For commercial properties, the loss of assessment appeals in 2017 resulted in $335,000 in lost property taxes paid for by the five percent commercial property tax surcharge, whereas the loss of $60,000 is simply absorbed in the budget.

In a report to Council, a "tax sharing" approach was discussed. Tax sharing is when taxation is distributed between the property classes. By shifting the ratio of taxes needed from commercial to residential it would result in a reduction in the ratio commercial property owners pay.

Acker stated that adjusting the mill rate factors would help lower the ratio. He called it a “slow but steady approach”. Commercial taxes going up four percent while residential taxes going up 7.56 percent would result in a ratio of 2.17.
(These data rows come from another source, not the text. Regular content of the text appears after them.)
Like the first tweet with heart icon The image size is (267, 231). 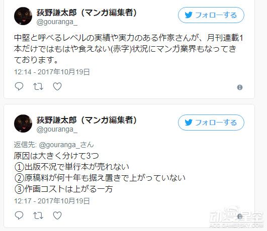point(57,86)

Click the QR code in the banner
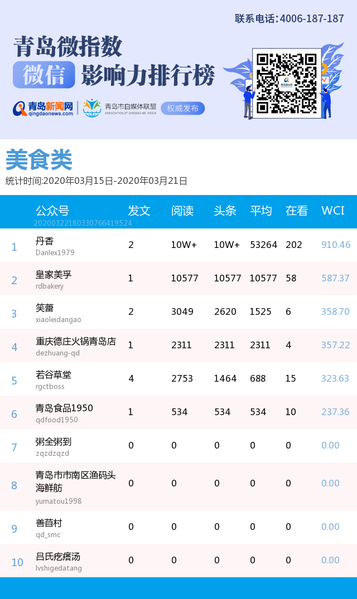(287, 83)
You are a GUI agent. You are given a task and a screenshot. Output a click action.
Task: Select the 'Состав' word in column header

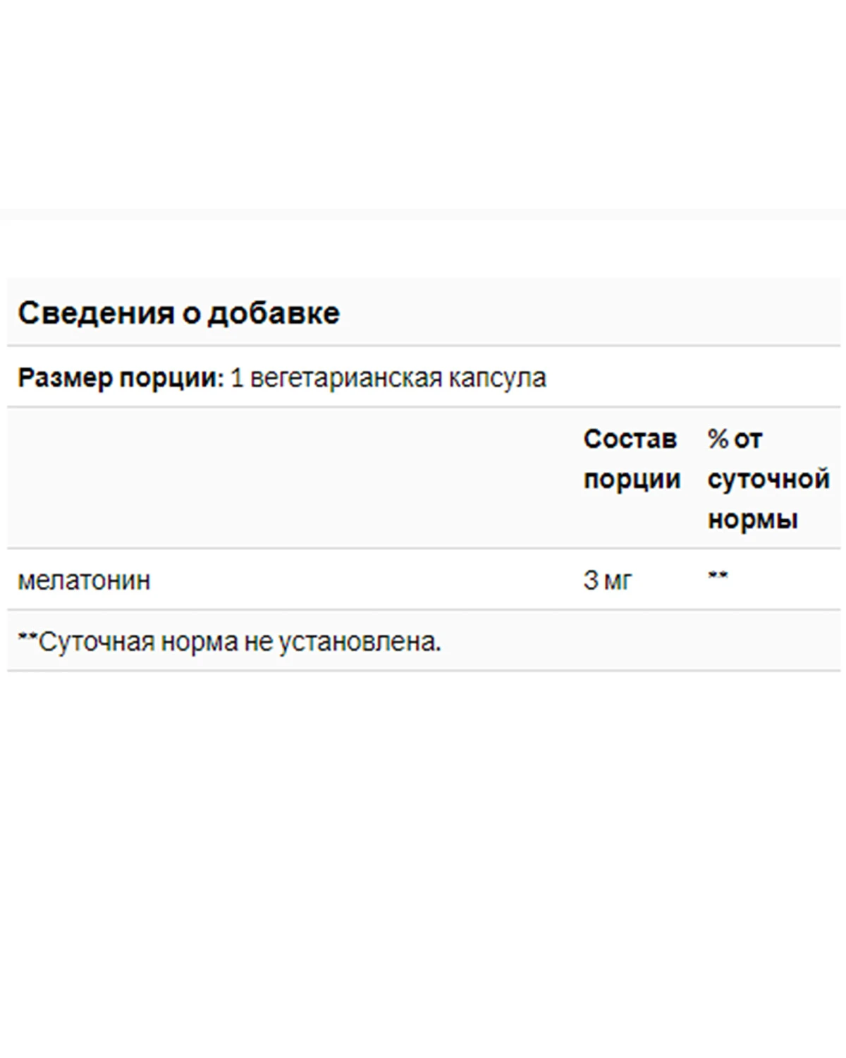[x=630, y=439]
The municipal mill rate factor is a value that when multiplied by the allowable assessment for each property class gives you your municipal property tax. Similarly, for the education portion of taxes a mill rate is set to derive that portion of taxes. When added together, the two equal the property taxes owing. Under the Cities Act, the City of Moose Jaw collects taxes owing for local schools.
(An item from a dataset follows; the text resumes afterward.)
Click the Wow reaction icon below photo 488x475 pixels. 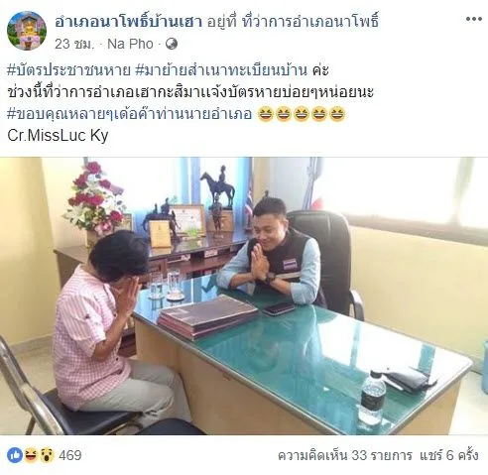click(47, 455)
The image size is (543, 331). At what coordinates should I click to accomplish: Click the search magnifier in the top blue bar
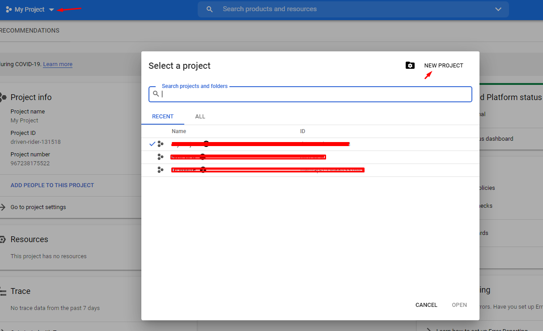point(209,9)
Presently, the City property mill rate factors are 1.4206 for commercial properties and 0.7512 for residential properties. The proposed tax sharing mill rate approach would see commercial properties' mill rates drop to 1.3885 and residential mill rates increase to 0.7594, with the tax burden at 78.8 percent residential, and commercial property at 20 percent. The property tax gap ratio between commercial versus residential properties would drop from 2.19 to 2.17 as a result for properties of with the same assessment.
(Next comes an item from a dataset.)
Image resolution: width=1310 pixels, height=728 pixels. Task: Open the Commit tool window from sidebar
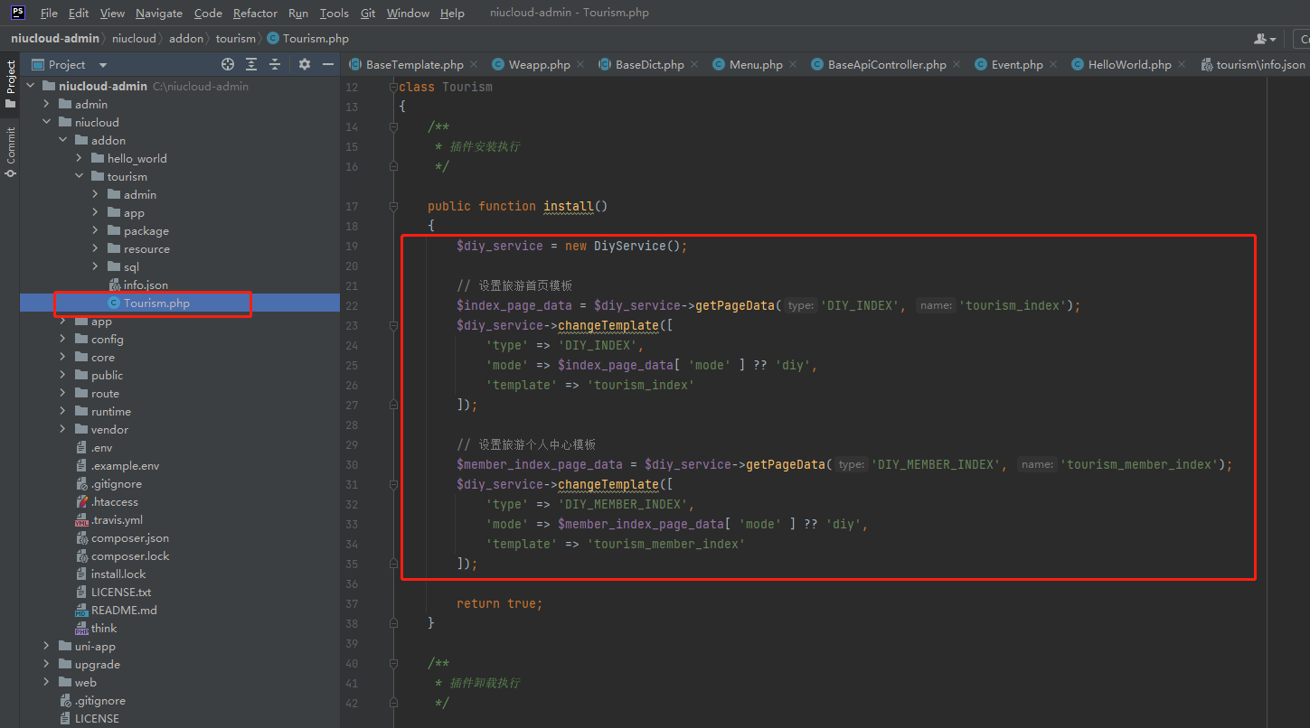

Councillor Don Mitchell advised any change in property tax policy wasn’t a simple matter of just shifting taxes from one property category to another. He cautioned against rapid changes in tax policies.

“It’s fairly complicated…we need to think carefully,” Coun Mitchell stated. “Commercial properties have the advantage for expense claims for taxation and there is an income factor from the extent of what they can generate,” he said, adding “we have a larger factor of older smaller lot properties than other cities. I’m not keen on a general shift of a formula of commercial to residential.”

Mitchell stated there had already been a shift in taxes through increases in the water utility, sewage and garbage fees which had a more disproportionate impact on lower assessed homes and people’s ability to pay.

In last year’s budget discussions, Councillor Mitchell unsuccessfully attempted to reduce the water, sewage and garbage collection rate increases because of the impact they would have on lower assessed homes as a tax shift on those less able to pay for it. The report presented at Executive stated that a graphing on disposable income by neighbourhood showed it was not true and that people in lower assessed homes had more disposable income than those in higher assessed neighbourhoods.

Disposable income according to Statistics Canada is the income remaining after deducting income taxes, CPP, EI and pension contributions.

In the report, the Canada West Foundation is quoted on the issue of tax fairness and how commercial property owners have an advantage because they can write property taxes off as a business expense. The Foundation found a ratio of 1.43 would make property taxes fair and the ratio would be equal.

Other arguments have also been made; one is that commercial properties enjoy greater services, such as snow clearing, road repairs and beautification to justify the tax gap.

Councillor Scott McMann asked to use other cities' tax assessment losses in comparison to Moose Jaw's, with Acker replying “their losses are not as significant as ours…we have had some significant losses over the last ten years.”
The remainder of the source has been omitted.